Published 29 Feb 2024 in cs.LG, cs.AI, and cs.CL

Abstract: LLMs hold great potential for many natural language applications but risk generating incorrect or toxic content. To probe when an LLM generates unwanted content, the current paradigm is to recruit a \textit{red team} of human testers to design input prompts (i.e., test cases) that elicit undesirable responses from LLMs. However, relying solely on human testers is expensive and time-consuming. Recent works automate red teaming by training a separate red team LLM with reinforcement learning (RL) to generate test cases that maximize the chance of eliciting undesirable responses from the target LLM. However, current RL methods are only able to generate a small number of effective test cases resulting in a low coverage of the span of prompts that elicit undesirable responses from the target LLM. To overcome this limitation, we draw a connection between the problem of increasing the coverage of generated test cases and the well-studied approach of curiosity-driven exploration that optimizes for novelty. Our method of curiosity-driven red teaming (CRT) achieves greater coverage of test cases while mantaining or increasing their effectiveness compared to existing methods. Our method, CRT successfully provokes toxic responses from LLaMA2 model that has been heavily fine-tuned using human preferences to avoid toxic outputs. Code is available at \url{https://github.com/Improbable-AI/curiosity_redteam}

Curiosity-driven Red-teaming for LLMs

The paper "Curiosity-driven Red-teaming for LLMs" presents a novel approach to uncovering the vulnerabilities of LLMs by employing curiosity-driven exploration methods.

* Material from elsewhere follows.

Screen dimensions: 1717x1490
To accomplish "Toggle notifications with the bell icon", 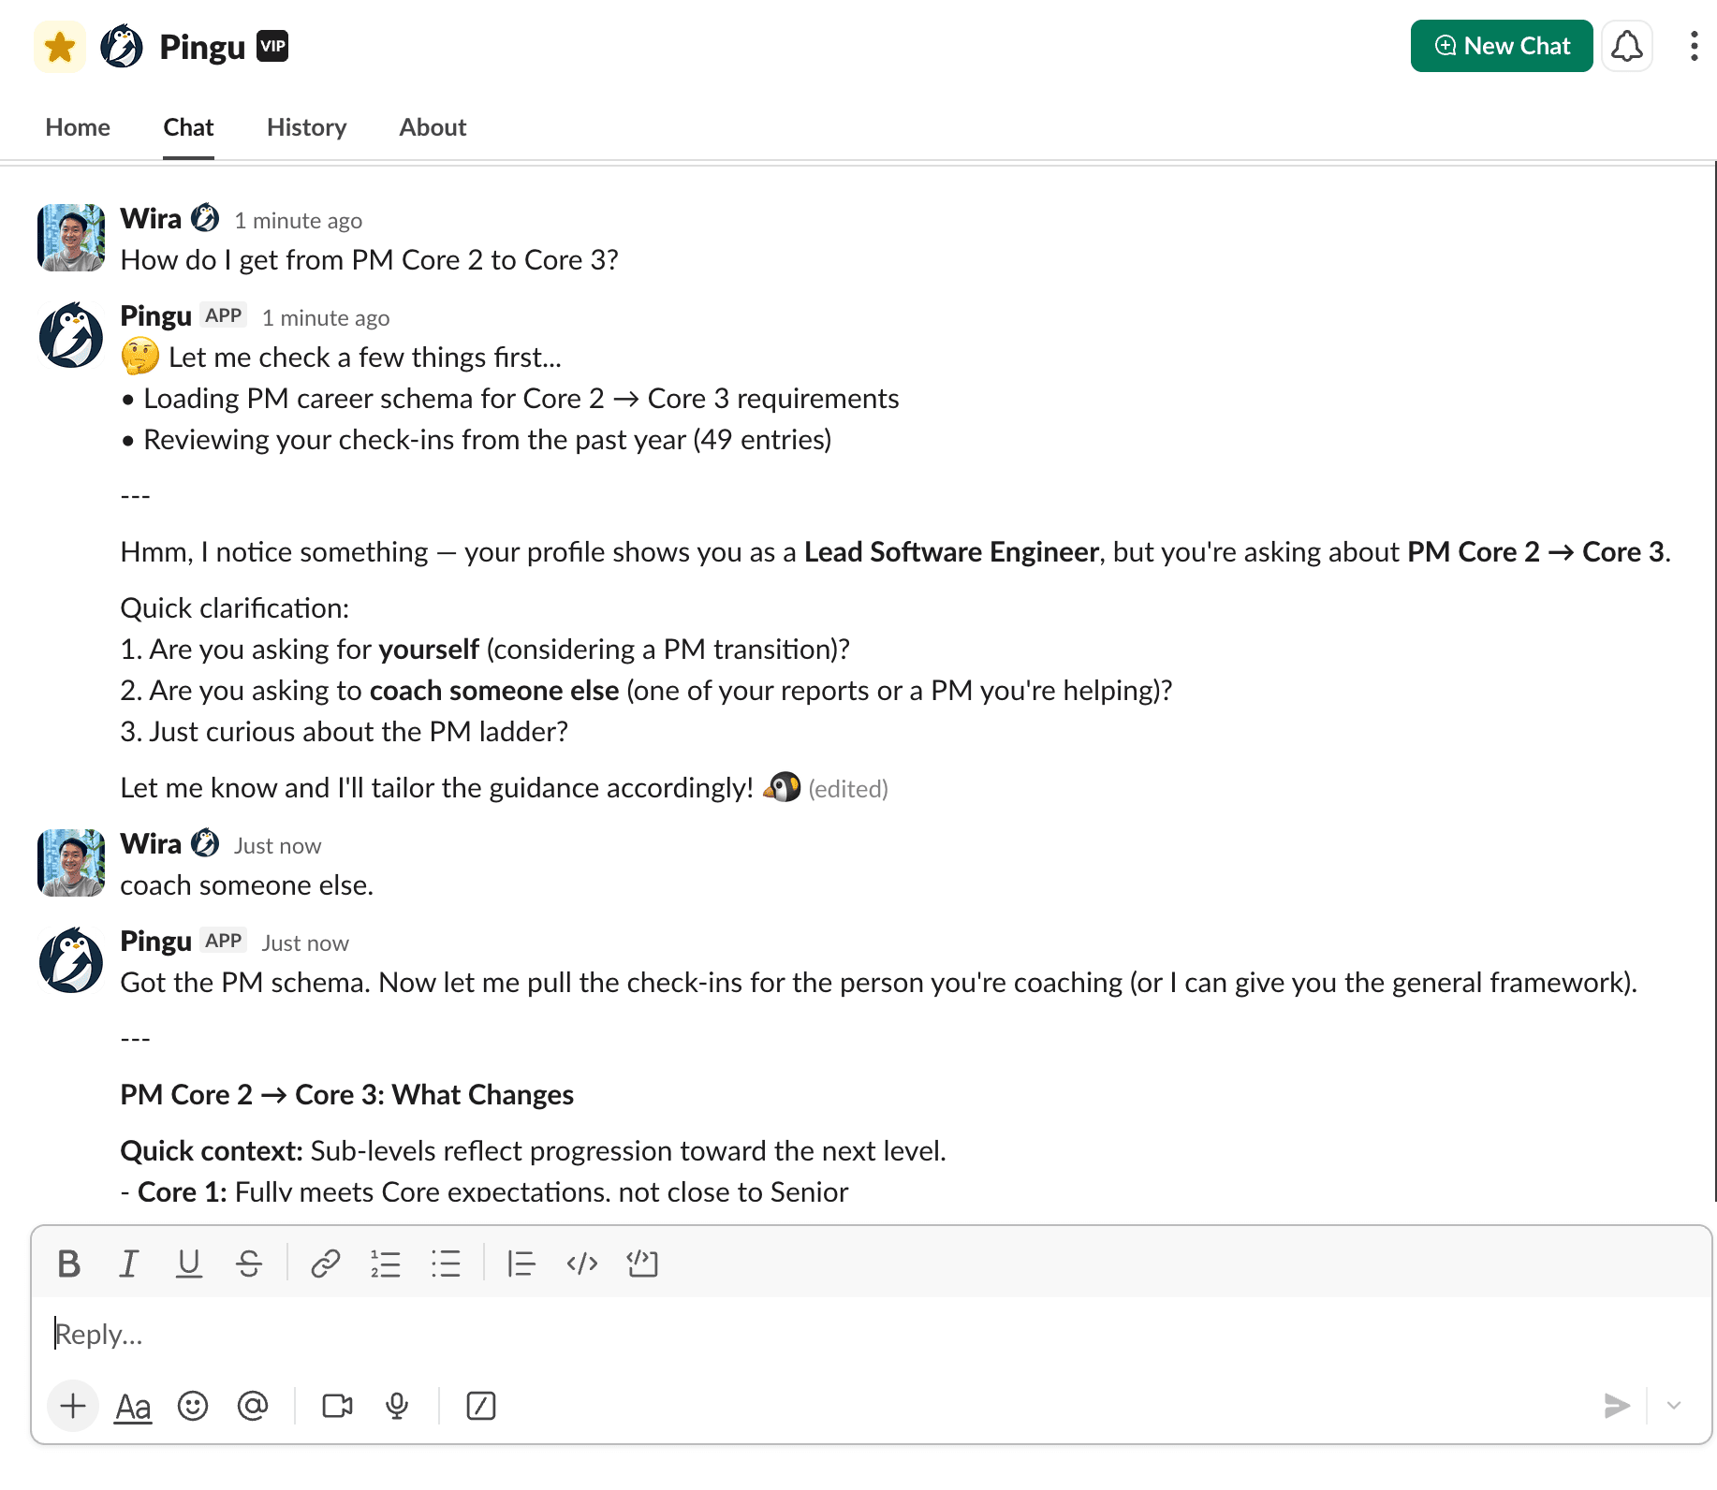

These methods are intended to improve the diversity and effectiveness of test prompts designed to elicit undesirable behavior from LLMs. This research navigates the limitations of traditional reinforcement learning (RL) methods in automating red teaming (the process of probing systems for flaws) by emphasizing a strategy rooted in curiosity-driven exploration approaches commonly found in RL.

The authors acknowledge the challenges posed by the vast parameter spaces of contemporary LLMs, which complicate the task of identifying input prompts capable of triggering harmful, unsafe, or toxic outputs. Traditional strategies for this involve human-based red teaming, which proves to be both time-intensive and cost prohibitive. Automated systems leverage RL by training a dedicated red team LLM to generate these inputs, yet these systems often fall short in terms of producing a diverse set of effective test cases.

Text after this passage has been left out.